If we saw them next to each other it would be plainly obvious to everyone your political philosophy is nonsensical. As in it can't be used to form a coherent world view. So it has to be segmented to particular lines of argument that can't be made in conjunction and inherently conflict with each other.
This leaves you completely hopeless to defend yourself in any other way than to accuse the person pointing this out of misappropriated colloquialisms.
You might not like my political philosophy, but you still haven’t established a single point to why bringing up Trump and Bolsonaro contextualizes Maduro and starvation-political imprisonment-disease. It’s like expecting others to divulge world views when you can’t even zoom in on one issue long about before whatabouting into something else.
Put another way, you can deliberately ignore dead Venezuelans so long as you think somebody else has flawed thinking in this other area. It’s small comfort to grieving families or angry protestors in Caracas, but you can feel a little better at the end.
On January 27 2019 07:51 Danglars wrote: A new generation rediscovers how failures of socialist countries are blamed on far-right conspiracies.
Citizen journalists documenting the police violence and shortages are the real heroes here. They put to lie all the misrepresentations, the latest iteration of which is a variation of “Who are you gonna believe? This panel of experts and journalists or your own lying eyes?” Yeah, these dictators seized power and property and gave it away to their cronies and the poor in the name of socialist redistribution. With them in charge running things for a while, the cash cow slowly gave way. Their corruption quickly exceeded the regime they replaced, and now the average citizen has lost dozens of pounds of weight.
I understand more how the Soviet Union has its sycophants in the American media.

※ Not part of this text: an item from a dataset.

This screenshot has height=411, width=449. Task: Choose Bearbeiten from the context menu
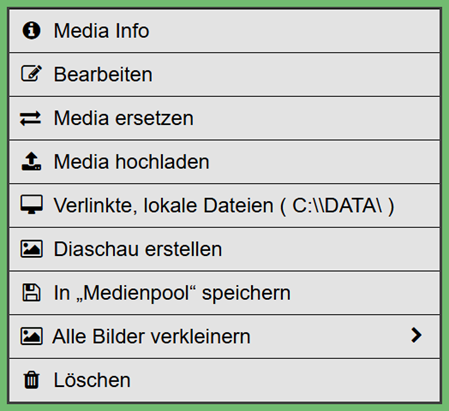coord(224,75)
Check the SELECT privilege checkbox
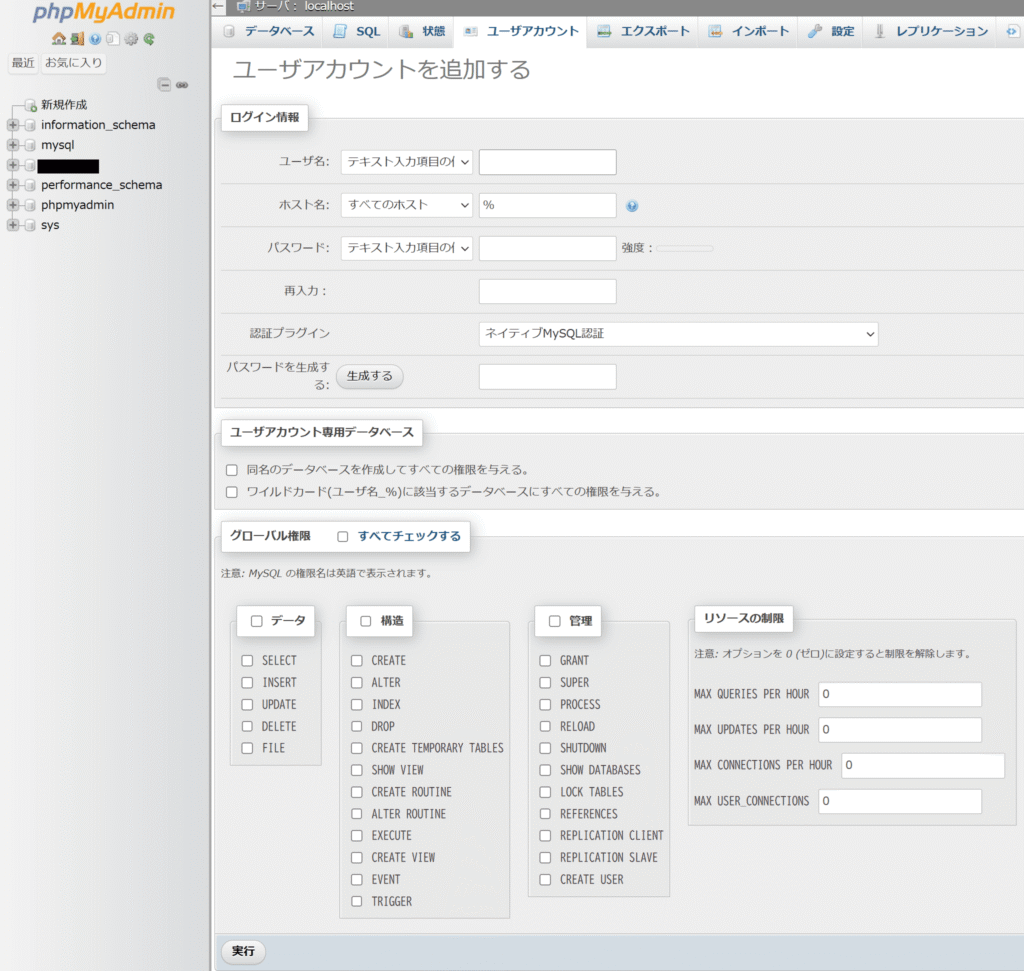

Their own people were starving at the same time the New York Times published articles on why Soviet commmunism was the future.
How much of America is fooled by the new wave of rationalizing Venezuela’s destruction? Obviously, anti-Trump hatred plays into some that are fooled (if Trumps against Maduro, I’m for him!). But Chavez has his hours of television coverage repatriating industry. Say what you want about the work habits of socialist revolutionaries, but the 40+ hours per week and longer-than-Castro speeches show Chavez put in the work. It takes quite a bit of it to turn a wealthy but corrupt country with vast oil reserves into a dirt poor and corrupt country in circa twenty years.
I’m sure the created superparliament and granting Maduro special powers somehow plays into the legitimacy of Maduro’s reign. I’m betting it’s kinda an asterisk in the wake of the vast right-wing conspiracy threatening Maduro’s rule. You can legitimately jail political opponents and arrogate to yourself great political power so long as you are on the left side of the horseshoe.
What was your take on Trump backing an open fascist in Brazil again? Thought so.
Stop with that stuff.
WhataboutTrump lives on.
He's your president. You should be able to articulate an opinion on him backing a fascist dictator in the middle east, in South America, or Latin America. But you can't because you're political philosophy is vacuous.
Haha as if I can't criticize Maduro's toll of deaths because don't you know Trump supports Bolsanaro in Brasil. This is doubling down on whataboutism at its finest. I'm only surprised Jockmcplop didn't join in.
Whataboutism is something else entirely. People are perfectly allowed to criticize Maduro's death tolls. I'm simply pointing out that when YOU do it it's worthless because you can't contextualize it with your other views.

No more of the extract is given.